- [What to do] What you return should match the data below exactly, with no pictures in it.
[Data listing Boundary: Start]
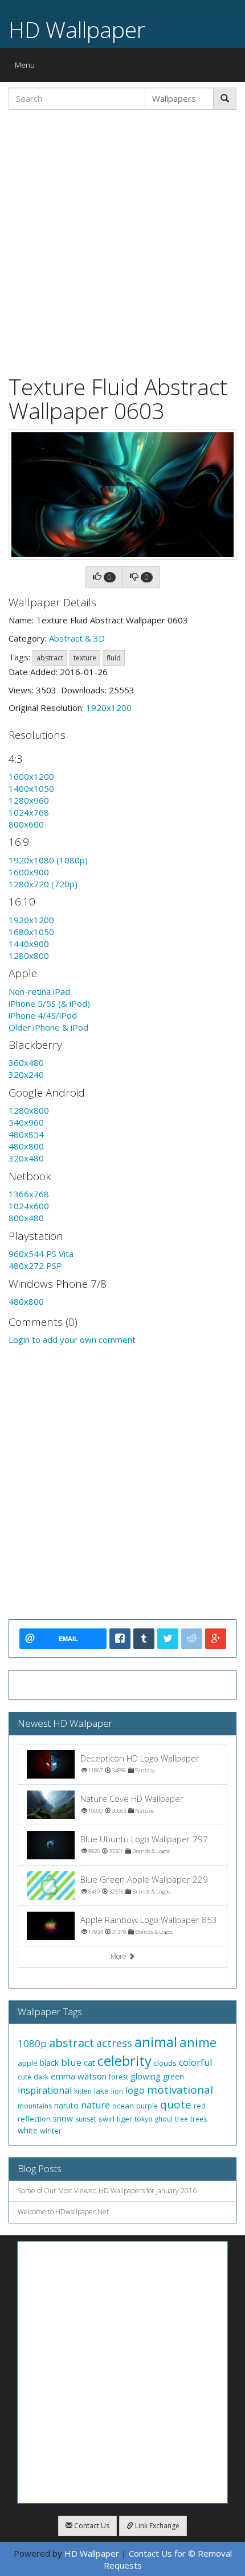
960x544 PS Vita (41, 1253)
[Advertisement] (122, 240)
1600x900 (29, 872)
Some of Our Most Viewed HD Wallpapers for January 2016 (107, 2190)
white (28, 2130)
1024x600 (29, 1205)
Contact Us (90, 2525)
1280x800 (29, 955)
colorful (195, 2062)
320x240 (26, 1074)
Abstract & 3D (77, 638)
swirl (107, 2119)
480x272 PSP (35, 1265)
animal (155, 2041)
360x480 (26, 1062)
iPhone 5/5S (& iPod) (49, 1003)
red (200, 2106)
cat (89, 2062)
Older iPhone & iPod (48, 1027)
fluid (114, 658)
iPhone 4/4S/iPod (43, 1015)
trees (198, 2119)
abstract (49, 658)
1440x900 (29, 943)
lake (101, 2091)
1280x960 (29, 800)
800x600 (26, 824)
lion (117, 2091)
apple (28, 2063)
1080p (32, 2043)
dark (41, 2077)
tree (181, 2119)
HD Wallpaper (77, 29)
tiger (124, 2119)
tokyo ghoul (153, 2119)
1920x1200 (109, 707)
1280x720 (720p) (43, 884)
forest (118, 2077)
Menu (27, 67)
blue (71, 2062)
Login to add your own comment (72, 1339)
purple (147, 2106)
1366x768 (29, 1194)
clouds (165, 2063)
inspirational (45, 2090)
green (173, 2076)
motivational (180, 2089)
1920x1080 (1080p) (48, 860)
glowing (145, 2076)
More (119, 1956)
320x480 (26, 1158)
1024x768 (29, 812)
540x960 (26, 1122)
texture (85, 658)
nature (95, 2105)
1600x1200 (31, 776)
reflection (34, 2119)
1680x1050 (31, 931)
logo (135, 2090)
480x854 (26, 1134)
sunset (85, 2119)
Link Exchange (156, 2525)
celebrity (124, 2060)
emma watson (79, 2076)
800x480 (26, 1217)
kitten (83, 2091)
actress (114, 2043)
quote (175, 2104)
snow (63, 2118)
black (49, 2062)
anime (198, 2041)
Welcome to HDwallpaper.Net (63, 2212)
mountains (35, 2106)
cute (24, 2077)
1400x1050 (31, 788)
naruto (66, 2105)
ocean (123, 2106)
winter (51, 2131)
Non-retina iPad (39, 991)
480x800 (26, 1146)
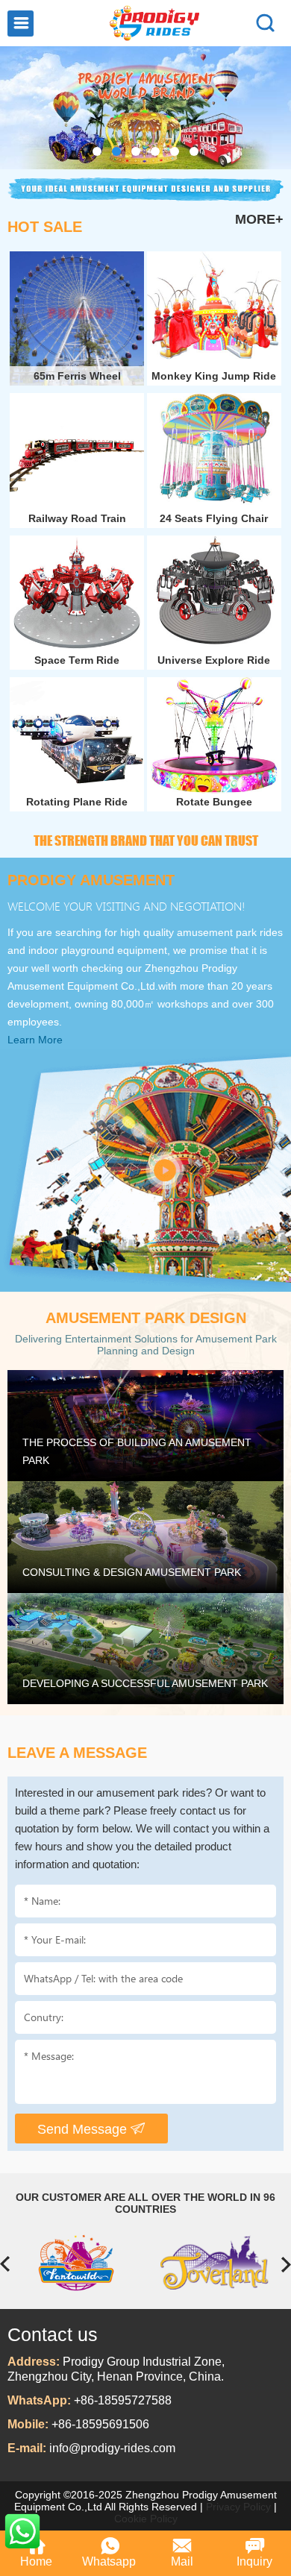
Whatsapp (109, 2561)
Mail (182, 2561)
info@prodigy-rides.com (112, 2448)
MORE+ (259, 219)
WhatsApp (22, 2531)
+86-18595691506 (100, 2424)
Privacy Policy (238, 2507)
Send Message (84, 2129)
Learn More (35, 1040)
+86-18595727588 (123, 2400)
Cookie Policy (146, 2519)
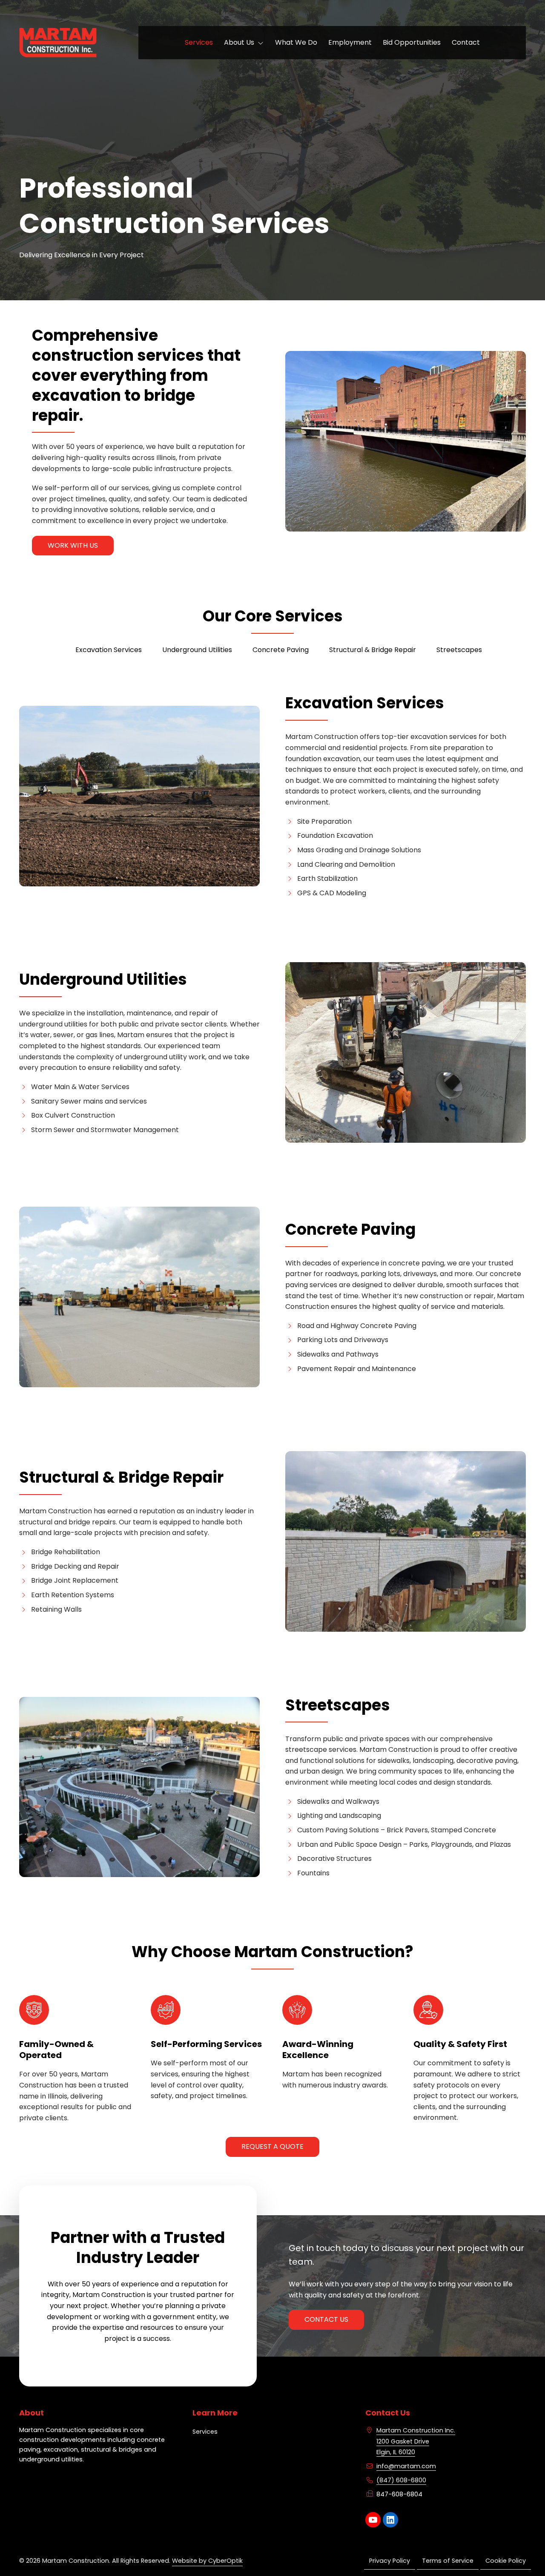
[Data listing Boundary: End]
- [Answer section]
960x544 PS Vita (41, 1253)
[Advertisement] (122, 240)
1600x900 (29, 872)
Some of Our Most Viewed HD Wallpapers for January 2016 (107, 2190)
white (28, 2130)
1024x600 (29, 1205)
Contact Us (90, 2525)
1280x800 (29, 955)
colorful (195, 2062)
320x240 (26, 1074)
Abstract & 3D (77, 638)
swirl (107, 2119)
480x272 PSP (35, 1265)
animal (155, 2041)
360x480 (26, 1062)
iPhone 5/5S (& iPod) (49, 1003)
red (200, 2106)
cat (89, 2062)
Older iPhone & iPod (48, 1027)
fluid (114, 658)
iPhone 4/4S/iPod (43, 1015)
trees (198, 2119)
abstract (49, 658)
1440x900 (29, 943)
lake (101, 2091)
1280x960 (29, 800)
800x600 (26, 824)
lion (117, 2091)
apple (28, 2063)
1080p (32, 2043)
dark (41, 2077)
tree (181, 2119)
HD Wallpaper (77, 29)
tiger (124, 2119)
tokyo ghoul (153, 2119)
1920x1200 (109, 707)
1280x720 (720p) (43, 884)
forest (118, 2077)
Menu (27, 67)
blue (71, 2062)
Login to add your own comment (72, 1339)
purple (147, 2106)
1366x768 (29, 1194)
clouds (165, 2063)
inspirational (45, 2090)
green (173, 2076)
motivational (180, 2089)
1920x1080 (1080p) (48, 860)
glowing (145, 2076)
More (119, 1956)
320x480 (26, 1158)
1024x768 (29, 812)
540x960 (26, 1122)
texture (85, 658)
nature (95, 2105)
1600x1200 (31, 776)
reflection (34, 2119)
1680x1050 (31, 931)
logo (135, 2090)
480x854 (26, 1134)
sunset (85, 2119)
Link Exchange (156, 2525)
celebrity (124, 2060)
emma watson (79, 2076)
800x480 (26, 1217)
kitten (83, 2091)
actress (114, 2043)
quote (175, 2104)
snow (63, 2118)
black (49, 2062)
anime (198, 2041)
Welcome to HDwallpaper.Net (63, 2212)
mountains (35, 2106)
cute (24, 2077)
1400x1050 (31, 788)
naruto (66, 2105)
ocean (123, 2106)
winter (51, 2131)
Non-retina iPad (39, 991)
480x800 (26, 1146)
Whatsapp (109, 2561)
Mail (182, 2561)
info@prodigy-rides.com (112, 2448)
MORE+ (259, 219)
WhatsApp (22, 2531)
+86-18595691506 (100, 2424)
Privacy Policy (238, 2507)
Send Message (84, 2129)
Learn More (35, 1040)
+86-18595727588 (123, 2400)
Cookie Policy (146, 2519)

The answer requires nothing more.